Art has always been a slippery thing to define. Some of the less erudite commenters on the flurry of posts that have since been written on this subject either use the "art is everything and everything is art" comment, in which case there wouldn't really be any furor over whether video games are art or not, or they say that art is just canned beauty. Obviously, these aren't helpful lines of thinking – CSI: Miami for instance, is not art, even though it is quite well-shot. 

Any discussion of videogames as art has to take into account that humankind's modes of artistic expression have progressed for over two thousand years. As videogames are a quite recent phenomenon, it's pretty unrealistic to expect that they would be at the level of the great artists like Picasso or Shakespeare. It's a bit of a double-edged sword. For as much as videogames have progressed, from the "cave drawings" of Atari 2600 games all the way up to complicated and emotional games like Majora's Mask, gamers have to realize that videogames don't exactly have the luxury of going through a thousand or two thousand year evolution – it all has to be compressed into a short time frame to catch up with other art forms. And unfortunately, there's only an extremely small handful of developers who understand this.

I've already outlined this in my post about the problems with interactivity in creating a singular artistic vision in gaming. Because we're offered the illusion of choice in video games, it creates the paradox of either offering a more or less straightforward story (in which case, why isn't the game a film instead?) or it offers the player a number of choices that either throw off the tone and narrative consistency (i.e., a game like Grand Theft Auto) or basically abandons the player in the middle of a not-overly interesting narrative structure to begin with for the sake of seemingly-limitless choice (like in Oblivion, for example). Choice is ultimately what causes video games to be less than great art. Of course, there are people who believe that in choice, even the illusion choice, lies the ability to emotionally create cathartic responses in the player – I don't happen to be one of them, but I know this is a stance that even other writers on this website believe.
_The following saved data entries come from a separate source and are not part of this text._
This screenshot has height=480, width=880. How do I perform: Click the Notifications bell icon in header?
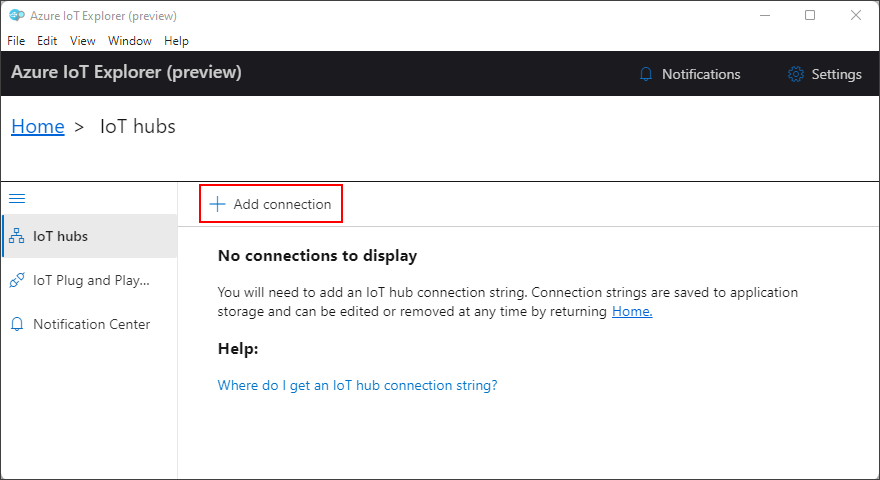pos(646,74)
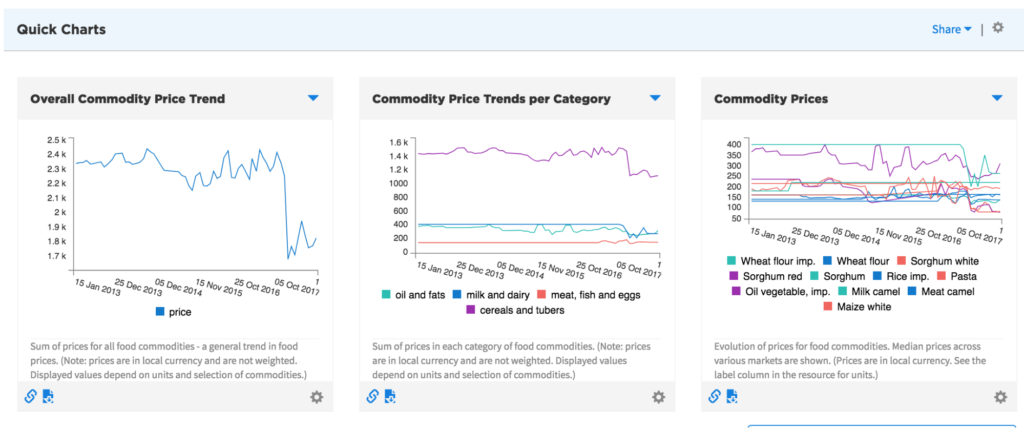Image resolution: width=1024 pixels, height=428 pixels.
Task: Open settings gear of Overall Commodity Price Trend card
Action: [x=316, y=397]

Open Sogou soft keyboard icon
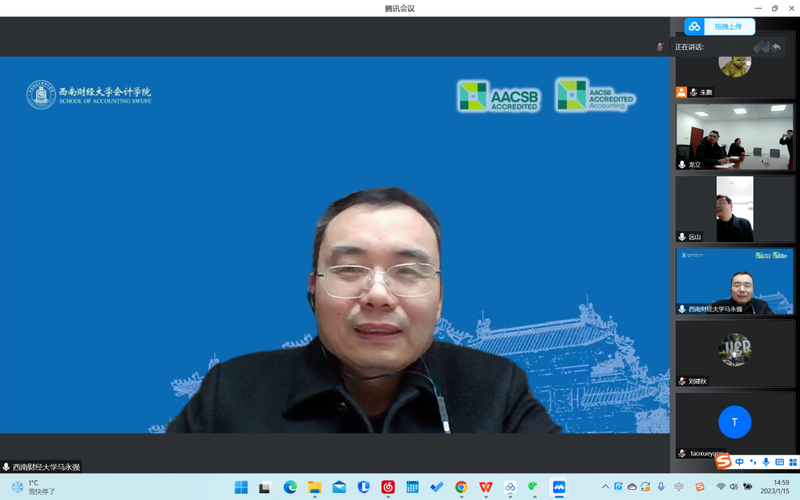[778, 462]
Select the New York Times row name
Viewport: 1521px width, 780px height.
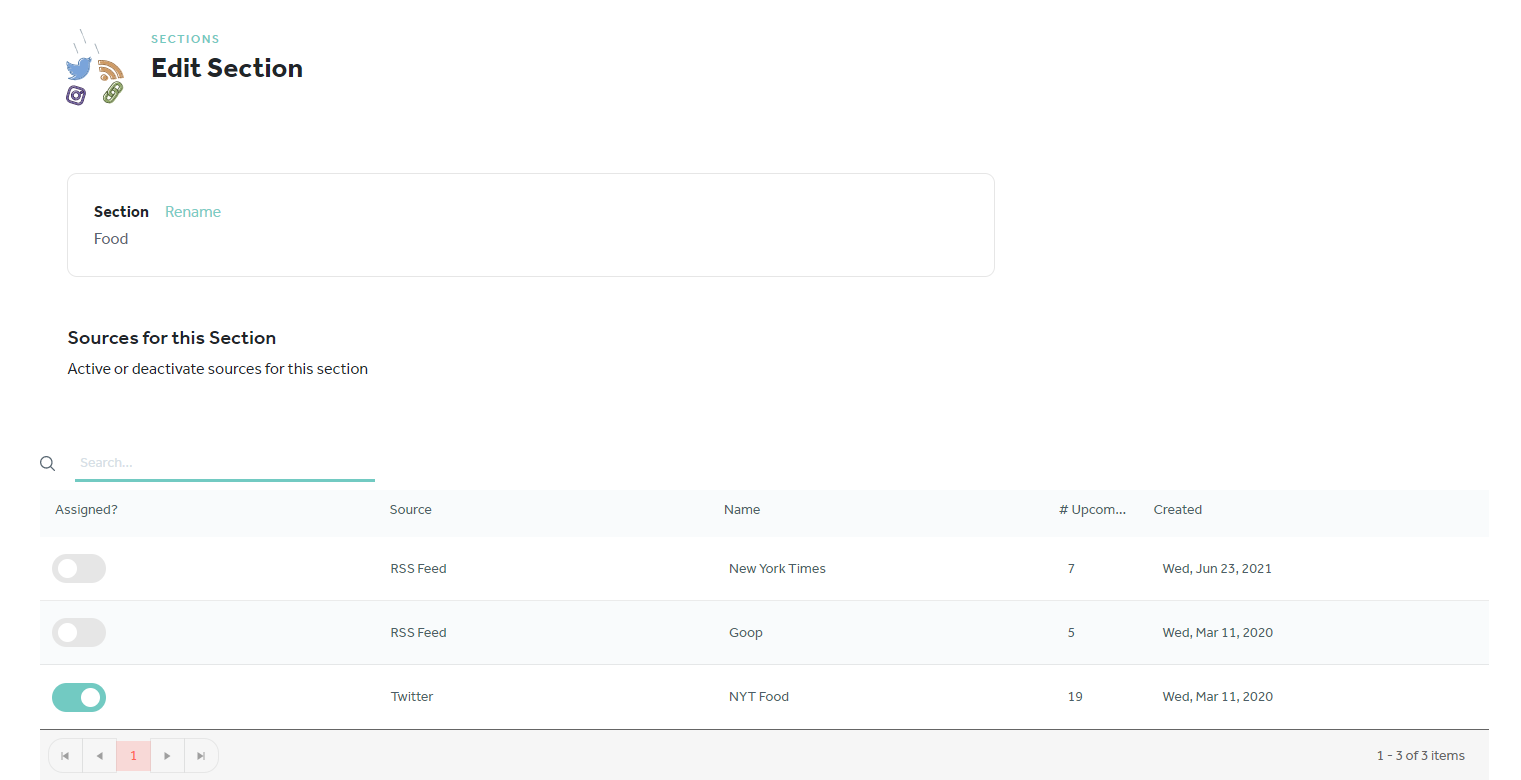(777, 568)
So how can video games transcend this to become "great art," as defined by Ebert? Well, first of all, I'm not entirely satisfied that they need to. Ebert says "Why are gamers so intensely concerned, anyway, that games be defined as art? Bobby Fischer, Michael Jordan and Dick Butkus never said they thought their games were an art form." It's true that most games are just that – games. And it's fine for them to exist as just that.

But there's this level of ambition, this complexity, that basically is screaming and saying to players "look how much time and care was put into this piece of work." Yet, that's not art – that's craft. No, as I've mentioned, there's only a handful of developers who seem to have a handle on how to take the structural impossibilities of video gaming as a form and turn it into art. My candidate for a "video game as art" is the collected works of Suda51.

We've had a bit of a love affair with Suda51 on this website (you can probably tell that just by looking at our tag cloud), but the point still stands. Because if I was to define a way for games to be considered art, it would be art in the Modernist tradition. The art critic Clement Greenberg puts it like this: "The Enlightenment criticized from the outside … . Modernism criticizes from the inside." In other words, Modernist art uses the stylistic tropes of its form to make a comment on the form itself. Having played No More Heroes 1 and 2, as well as Killer7, no one does this as well as Suda51. Because the games are comments on gaming itself, and use the tropes of gaming as a means of criticizing gaming itself, this is the closest we've come to art in gaming, I feel.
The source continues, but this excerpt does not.